Some examples of variational methods include the mean-field approximation, loopy belief propagation, tree-reweighted belief propagation, and expectation propagation.

q is called the variational approximation to the posterior. The term variational is used because you pick the best q in Q -- the term derives from the "calculus of variations," which deals with optimization problems that pick the best function (in this case, a distribution q). A particular q in Q is specified by setting some variational parameters -- the knobs on Q that you can turn to get a good approximation.

### Why It's Not Trivial

Notice that the method is not the same as just throwing away the complex model p(x,y) and using a simpler one q(x,y) in its place. We never define anything like q(x,y), only q(y) for a given input x. The complex model p is still used to define what we're trying to approximate by q(y), namely p(y | x), which may differ for each input x.

A similar approach would be to do MCMC sampling of y values from p(y | x) and then train a simpler model q(y) on those samples. Even though q is simple, it may be able to adequately model the variation in those samples for a given, typical x.
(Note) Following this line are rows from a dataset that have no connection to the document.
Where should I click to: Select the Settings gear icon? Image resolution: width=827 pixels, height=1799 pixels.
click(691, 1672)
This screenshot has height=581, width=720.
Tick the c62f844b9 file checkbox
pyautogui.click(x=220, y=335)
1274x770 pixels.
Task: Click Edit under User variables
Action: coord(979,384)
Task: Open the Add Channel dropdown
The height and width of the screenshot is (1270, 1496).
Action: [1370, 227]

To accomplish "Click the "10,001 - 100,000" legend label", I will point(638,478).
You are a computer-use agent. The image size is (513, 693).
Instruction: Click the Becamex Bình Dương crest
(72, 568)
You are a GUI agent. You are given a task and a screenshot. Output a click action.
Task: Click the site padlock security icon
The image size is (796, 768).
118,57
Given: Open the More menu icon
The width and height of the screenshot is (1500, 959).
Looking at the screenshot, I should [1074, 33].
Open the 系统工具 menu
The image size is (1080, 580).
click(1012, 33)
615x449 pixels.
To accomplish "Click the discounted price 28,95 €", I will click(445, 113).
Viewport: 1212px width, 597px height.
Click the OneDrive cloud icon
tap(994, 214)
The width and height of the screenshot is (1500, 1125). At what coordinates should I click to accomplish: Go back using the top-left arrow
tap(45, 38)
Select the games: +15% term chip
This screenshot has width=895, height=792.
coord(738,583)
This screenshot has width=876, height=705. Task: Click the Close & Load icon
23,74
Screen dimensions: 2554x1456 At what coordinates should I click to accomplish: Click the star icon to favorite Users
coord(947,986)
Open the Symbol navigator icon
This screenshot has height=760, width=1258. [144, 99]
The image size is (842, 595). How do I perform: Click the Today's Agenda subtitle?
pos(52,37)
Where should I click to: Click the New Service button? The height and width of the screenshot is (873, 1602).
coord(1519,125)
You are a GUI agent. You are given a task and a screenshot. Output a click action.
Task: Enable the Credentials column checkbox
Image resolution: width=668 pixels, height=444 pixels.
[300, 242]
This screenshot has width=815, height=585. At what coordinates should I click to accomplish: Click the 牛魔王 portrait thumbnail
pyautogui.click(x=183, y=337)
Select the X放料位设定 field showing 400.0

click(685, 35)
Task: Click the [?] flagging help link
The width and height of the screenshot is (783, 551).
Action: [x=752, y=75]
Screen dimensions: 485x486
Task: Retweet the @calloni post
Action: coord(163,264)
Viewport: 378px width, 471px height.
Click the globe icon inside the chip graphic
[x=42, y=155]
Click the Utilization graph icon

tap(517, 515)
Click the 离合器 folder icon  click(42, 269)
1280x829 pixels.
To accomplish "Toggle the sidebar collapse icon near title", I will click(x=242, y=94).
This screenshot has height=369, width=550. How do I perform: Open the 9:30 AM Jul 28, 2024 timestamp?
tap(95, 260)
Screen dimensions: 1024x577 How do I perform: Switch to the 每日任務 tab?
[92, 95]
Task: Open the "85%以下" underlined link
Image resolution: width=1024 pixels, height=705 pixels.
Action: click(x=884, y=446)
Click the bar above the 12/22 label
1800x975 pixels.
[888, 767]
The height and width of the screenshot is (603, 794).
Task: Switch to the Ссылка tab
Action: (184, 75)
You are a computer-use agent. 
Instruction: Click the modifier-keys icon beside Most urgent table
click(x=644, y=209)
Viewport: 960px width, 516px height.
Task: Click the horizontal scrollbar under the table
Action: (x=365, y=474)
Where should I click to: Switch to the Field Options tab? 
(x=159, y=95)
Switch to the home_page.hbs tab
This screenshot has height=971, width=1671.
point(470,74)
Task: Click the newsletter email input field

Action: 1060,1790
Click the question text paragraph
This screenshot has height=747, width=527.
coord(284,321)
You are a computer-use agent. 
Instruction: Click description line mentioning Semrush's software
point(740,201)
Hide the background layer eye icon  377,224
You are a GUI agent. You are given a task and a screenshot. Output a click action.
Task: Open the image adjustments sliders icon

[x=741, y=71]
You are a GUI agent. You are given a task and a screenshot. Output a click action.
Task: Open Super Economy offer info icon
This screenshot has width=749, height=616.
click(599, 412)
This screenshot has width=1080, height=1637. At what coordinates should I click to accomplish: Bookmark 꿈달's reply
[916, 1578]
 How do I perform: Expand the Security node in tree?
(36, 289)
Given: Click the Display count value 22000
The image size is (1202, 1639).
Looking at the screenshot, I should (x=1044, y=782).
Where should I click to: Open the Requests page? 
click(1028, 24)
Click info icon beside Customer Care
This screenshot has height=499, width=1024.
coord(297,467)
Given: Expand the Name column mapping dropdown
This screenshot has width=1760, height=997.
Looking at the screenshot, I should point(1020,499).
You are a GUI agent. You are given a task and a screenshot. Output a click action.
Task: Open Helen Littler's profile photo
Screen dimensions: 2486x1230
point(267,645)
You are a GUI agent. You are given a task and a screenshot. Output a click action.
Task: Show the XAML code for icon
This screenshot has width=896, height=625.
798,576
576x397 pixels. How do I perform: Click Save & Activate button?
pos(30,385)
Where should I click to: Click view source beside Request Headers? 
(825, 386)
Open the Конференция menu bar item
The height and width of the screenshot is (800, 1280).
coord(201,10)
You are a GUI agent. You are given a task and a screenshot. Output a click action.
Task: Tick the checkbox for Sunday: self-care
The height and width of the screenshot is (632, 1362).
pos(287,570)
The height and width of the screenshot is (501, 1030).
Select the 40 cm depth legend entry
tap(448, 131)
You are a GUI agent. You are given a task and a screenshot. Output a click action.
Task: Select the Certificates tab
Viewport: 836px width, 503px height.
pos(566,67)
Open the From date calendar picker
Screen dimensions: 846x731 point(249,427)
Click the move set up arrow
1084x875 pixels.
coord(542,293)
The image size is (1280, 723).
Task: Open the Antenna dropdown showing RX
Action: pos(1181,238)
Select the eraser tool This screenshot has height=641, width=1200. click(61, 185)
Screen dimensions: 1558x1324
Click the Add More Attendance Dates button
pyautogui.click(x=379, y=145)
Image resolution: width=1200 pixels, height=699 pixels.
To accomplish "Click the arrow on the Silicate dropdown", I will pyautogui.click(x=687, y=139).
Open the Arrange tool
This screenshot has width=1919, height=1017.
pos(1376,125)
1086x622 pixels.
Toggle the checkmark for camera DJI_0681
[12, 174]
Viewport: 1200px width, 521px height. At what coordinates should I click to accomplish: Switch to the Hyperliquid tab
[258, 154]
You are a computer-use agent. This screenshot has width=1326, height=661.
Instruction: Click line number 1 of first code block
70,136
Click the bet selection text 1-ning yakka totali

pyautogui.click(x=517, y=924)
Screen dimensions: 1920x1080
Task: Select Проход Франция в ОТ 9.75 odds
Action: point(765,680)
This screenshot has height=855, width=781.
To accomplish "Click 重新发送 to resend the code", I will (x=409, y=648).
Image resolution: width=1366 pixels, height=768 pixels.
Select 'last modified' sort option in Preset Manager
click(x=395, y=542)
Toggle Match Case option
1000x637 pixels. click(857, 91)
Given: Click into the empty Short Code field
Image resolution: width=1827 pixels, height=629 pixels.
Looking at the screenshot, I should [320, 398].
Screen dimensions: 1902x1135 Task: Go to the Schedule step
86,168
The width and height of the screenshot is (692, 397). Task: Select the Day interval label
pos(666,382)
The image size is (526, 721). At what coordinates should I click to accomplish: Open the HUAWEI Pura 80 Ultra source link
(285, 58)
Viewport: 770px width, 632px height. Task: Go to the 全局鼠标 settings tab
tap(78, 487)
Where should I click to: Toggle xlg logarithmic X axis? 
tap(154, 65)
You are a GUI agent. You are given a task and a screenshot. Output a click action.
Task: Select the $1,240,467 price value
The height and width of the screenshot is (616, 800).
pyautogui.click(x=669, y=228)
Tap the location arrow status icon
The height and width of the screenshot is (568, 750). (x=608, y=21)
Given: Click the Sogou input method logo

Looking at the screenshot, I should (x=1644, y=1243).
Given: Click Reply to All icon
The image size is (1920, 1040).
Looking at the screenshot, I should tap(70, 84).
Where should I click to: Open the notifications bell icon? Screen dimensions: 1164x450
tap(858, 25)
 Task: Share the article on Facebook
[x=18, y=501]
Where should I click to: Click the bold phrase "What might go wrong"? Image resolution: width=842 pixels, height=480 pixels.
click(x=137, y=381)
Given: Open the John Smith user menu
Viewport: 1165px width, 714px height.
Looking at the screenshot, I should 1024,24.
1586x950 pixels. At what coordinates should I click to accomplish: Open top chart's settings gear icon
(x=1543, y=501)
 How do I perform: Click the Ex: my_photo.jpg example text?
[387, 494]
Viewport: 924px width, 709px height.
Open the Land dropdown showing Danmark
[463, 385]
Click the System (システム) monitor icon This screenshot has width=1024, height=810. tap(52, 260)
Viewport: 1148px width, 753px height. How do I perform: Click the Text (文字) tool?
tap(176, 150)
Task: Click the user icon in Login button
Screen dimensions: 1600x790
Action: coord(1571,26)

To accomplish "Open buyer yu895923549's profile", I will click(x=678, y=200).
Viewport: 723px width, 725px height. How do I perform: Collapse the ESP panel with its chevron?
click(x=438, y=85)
But in contrast to the above, variational methods don't require any sampling, so they are fast and deterministic. They achieve this by carefully choosing the objective function that decides whether q is a good approximation to p, and by exploiting the simple structure of q.

Below, I'll give a little background on inference, and then a couple of simple NLP examples of variational inference.

## Background on Probabilistic Inference

The general setting for all inference problems is that you're working with a joint probability distribution over a bunch of variables. (For example, a graphical model.) The variables might be discrete, continuous, structured, whatever.

You know the probability distribution and you have an efficient function to compute it. That is, for any configuration defined by an assignment of values to the random variables, you can compute the probability of that configuration.

More precisely, you only have to be able to compute an unnormalized probability (i.e., the probability times some unknown constant Z). That's helpful because it lets you define MRFs and CRFs and such.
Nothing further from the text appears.